I do a lot of crockpot cooking. Right now, most of my crockpot experiments come from one of two Williams-Sonoma cookbooks. Food Made Fast: Slow Cooker is the smaller, simpler of the two. The other, Essentials of Slow Cooking, has more recipes and also offers both crockpot and stovetop directions for all. There’s a little bit of overlap between the two books, but not much. And even the repeated recipes aren’t identical. For example, the two Chicken Tagine recipes are quite different but both good.

I usually follow the directions closely the first time I try any recipe and then make adjustments over subsequent attempts until I get a final version we like. That isn’t to say that the recipes aren’t good as-is, but everyone has their personal preferences. As noted in the Vietnamese Curry post, we found that recipe pretty spicy. My husband can’t take the hot stuff, so I’m cautious with pepper in any form.

Here are a few tips for successful crockpot cooking, whatever your recipe source:

1) Brown the meat. Even if the recipe doesn’t call for it, I always brown the meat and deglaze the pan to release all of the yummy seasoned bits. This adds flavor to the meal.

2) Sautée your onions. The reasoning here is a little different than for the meat, and the degree to which you pre-cook your onions can vary. First, if you want rich, caramelized onions, you should thoroughly brown them before adding them to the crockpot. This is a key variable for recipes like Cuban Chicken (WS: FMF), in which onions are one of only two main ingredients. If you don’t pre-cook the onions, they can sometimes have too much of an edge. Second, your onion results depend greatly on whether you cook your meal “high and fast” or “low and slow.” If you don’t have much time and go for the fast cook, your onions may not seem as done as you’d like. Just sautéeing them until golden will cut the harshness down. This is all a matter of taste, so experiment with your onions, and you’ll find a browning level that you like for each recipe.

3) Keep it low and slow. Most crockpot recipes will give you two cooking times, one for high heat and one for low. Unless you don’t have time for the longer method, always go for the low and slow. It just tastes better when you do. Especially if you’re using white meat chicken, which can dry out easily on high.

4) Dark meat works best. Speaking of chicken, dark meat such as thighs works much better for most recipes than white meat. This obviously doesn’t apply to whole-bird recipes, for which you’d include everything. But for most recipes that call for either thighs or breasts, you’ll get a tastier meal without drying if you use thighs. We’re also a skinless-meat household, and skin does make a difference. Without it, dark meat is fatty enough not to dry out, whereas skinless chicken breast doesn’t always fare so well. But independent of the dryness factor, white meat also doesn’t absorb as much flavor, so the overall meal results always seem less cohesive to me. Dark meat adds more flavor to the stock, and it’s also less expensive, which is a bonus.

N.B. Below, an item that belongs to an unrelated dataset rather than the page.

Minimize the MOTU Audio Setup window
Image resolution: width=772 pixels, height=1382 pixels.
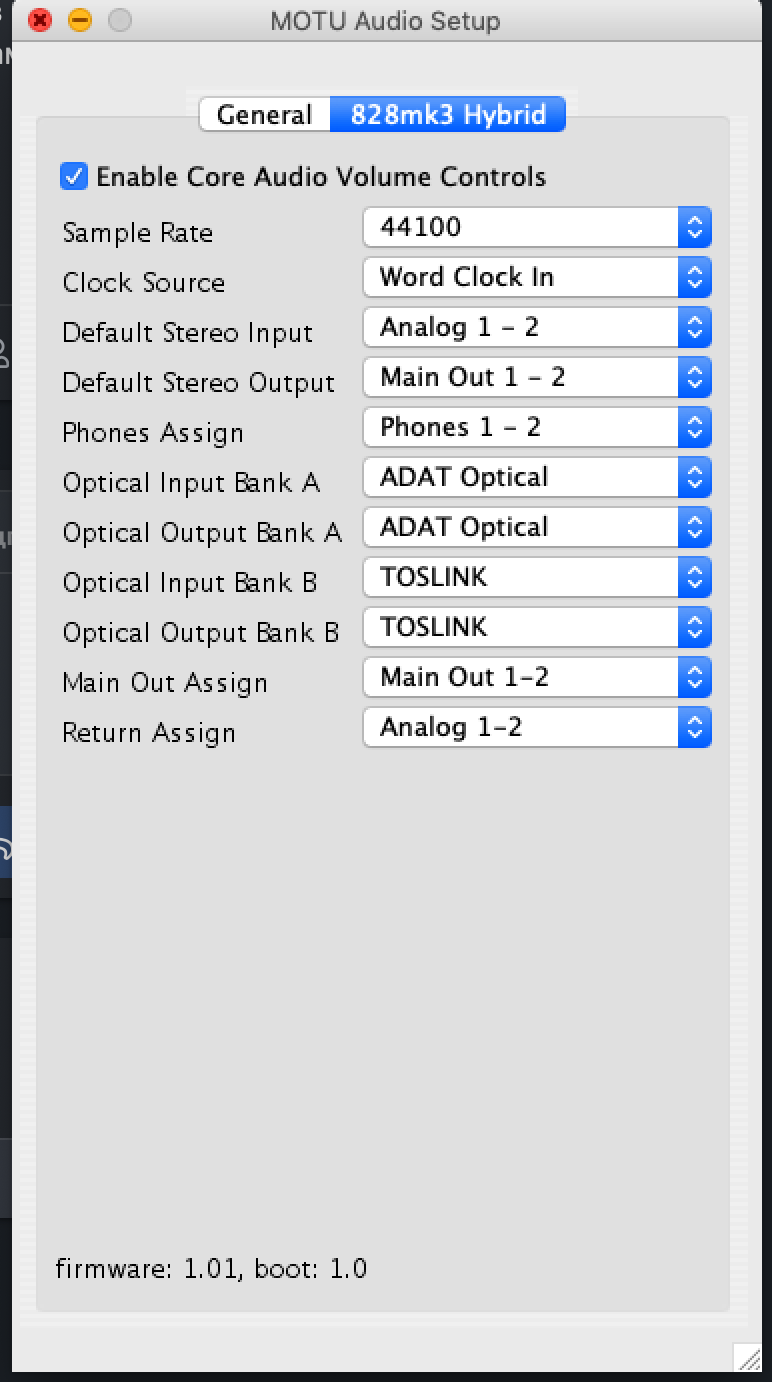[x=80, y=20]
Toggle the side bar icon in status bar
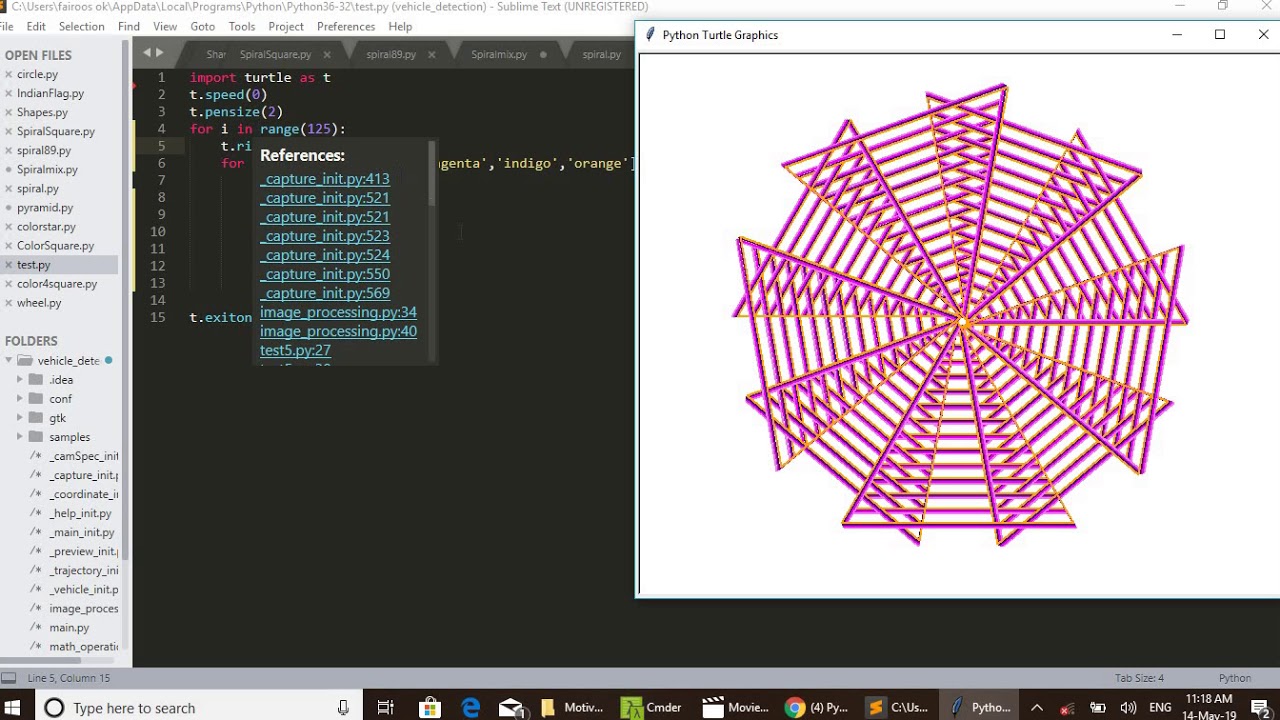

5) How to scale down a recipe. Most of the recipes I use are portioned for a 6-quart crockpot. Unless I’m cooking for a group, I don’t typically make that much. I usually scale down the ingredients to fit in a 1.5-quart, two-person pot. This can be tricky. My general rules on scaling are to reduce the quantities on anything that takes up physical space, such as meat, veggies, and liquids. I don’t usually cut back on spices, including onions and garlic (though I do lower quantities of pepper in any form). If a 6-quart recipe calls for an onion, for example, I don’t cut back to a half or quarter of one. I just use the whole onion. This method seems to work. You want to retain the taste of your recipe but reduce the volume.

6) Don’t peek! OK, I do. But not often. Lifting the lid is like opening the oven during baking. Don’t do it unless you have to. I only open the pot when it’s required to add ingredients, stir the food, or check for doneness.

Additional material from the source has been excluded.